Mass Eye and Ear describes the symptoms as: patients with SCDS will often describe a sensation of oscillopsia, or eyes “jumping up and down,” or vertigo in the “vertical plane.” The horizon will move up and down during the episode.
In 2005, Dr. Lloyd Minor published a paper titled “Clinical Manifestations of Superior Semicircular Canal Dehiscence.” In that paper, he reports on a series of 65 patients who were considered to be symptomatic based on SCDS identified by high resolution CT scan of the temporal bone. Not all patients had the same symptoms, or the same triggers for symptoms. Here are their findings:
Tullio phenomenon- 90% of patients complained of vestibular symptoms when exposed to loud noises.

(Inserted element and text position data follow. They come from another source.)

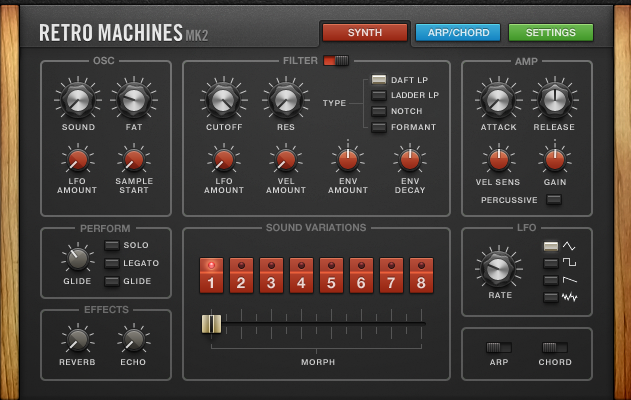631x400 pixels.
Task: Click the amp Gain knob
Action: pyautogui.click(x=554, y=159)
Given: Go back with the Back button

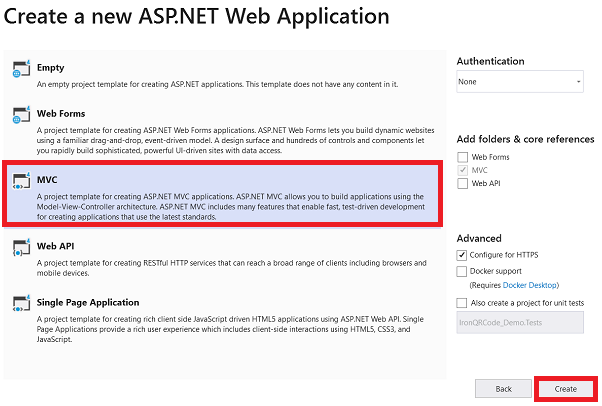Looking at the screenshot, I should tap(503, 389).
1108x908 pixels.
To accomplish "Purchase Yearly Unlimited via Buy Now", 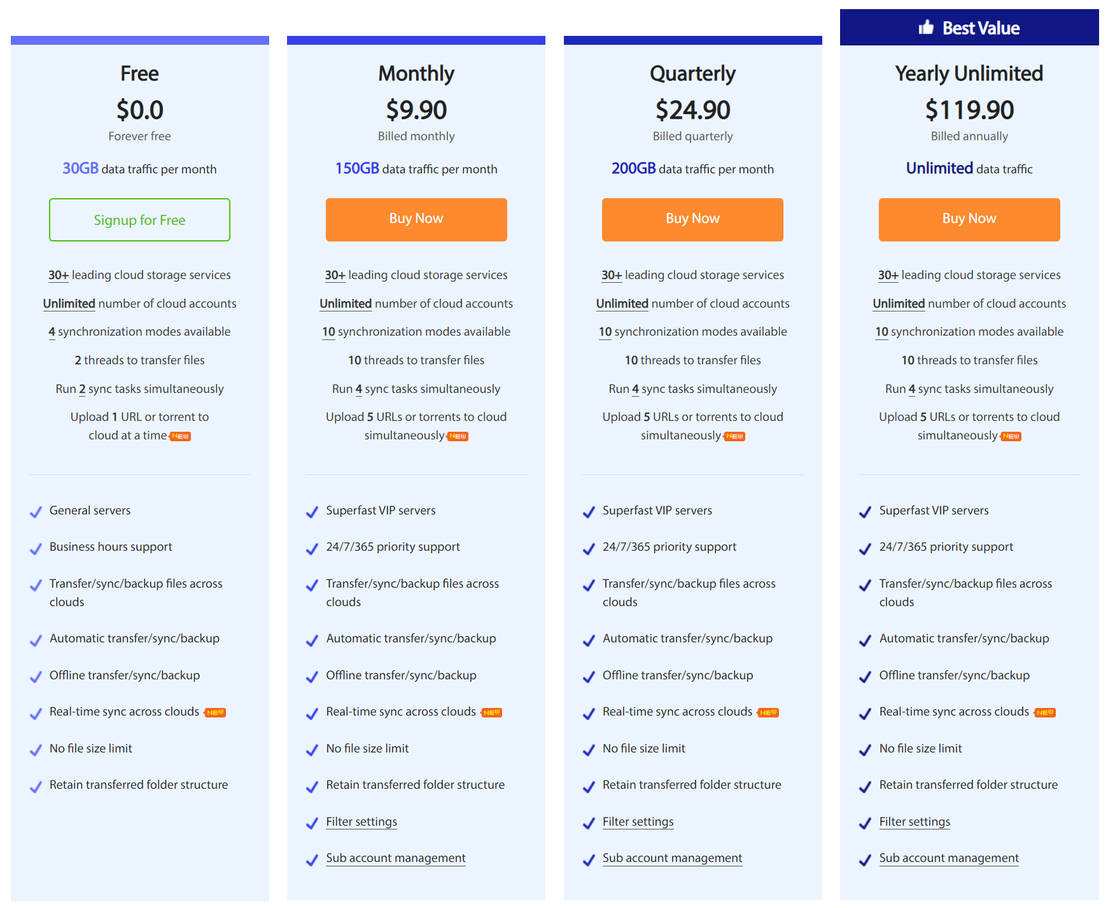I will point(969,219).
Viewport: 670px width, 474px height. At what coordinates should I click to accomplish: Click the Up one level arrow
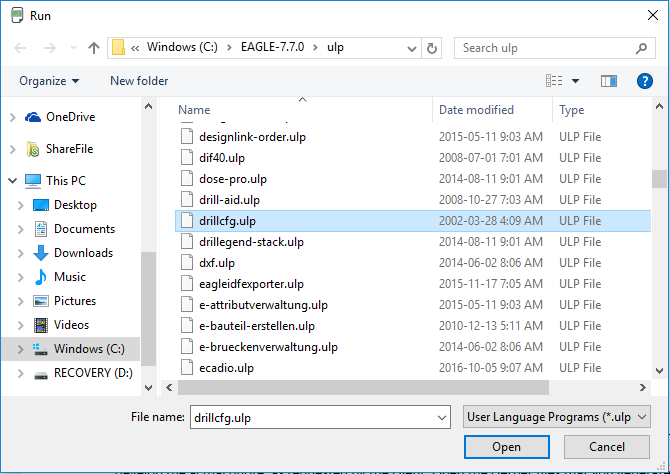[x=94, y=48]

Hennebert’s sign –pressure induced symptoms were noted in 73%. This could include symptoms brought on by coughing, sneezing, straining, blowing the nose, etc.
Auditory manifestations they describe as “conductive hyperacusis”, where they feel that internally generated sounds such as their heartbeat and pulse, chewing and own voice art abnormally loud. They report “Conductive hyperacusis included symptoms such as hearing eye movements in the affected ear and hearing the impact of feet during walking or running” were present in 52% of patients in this study. Autophony in the affected ear was present in 60%.
Subjective hearing loss or fullness –Mass Eye and Ear describes this as :
Fullness of one or both ears – often a patient with SCDS will complain that the ear with the dehiscence feels blocked or full.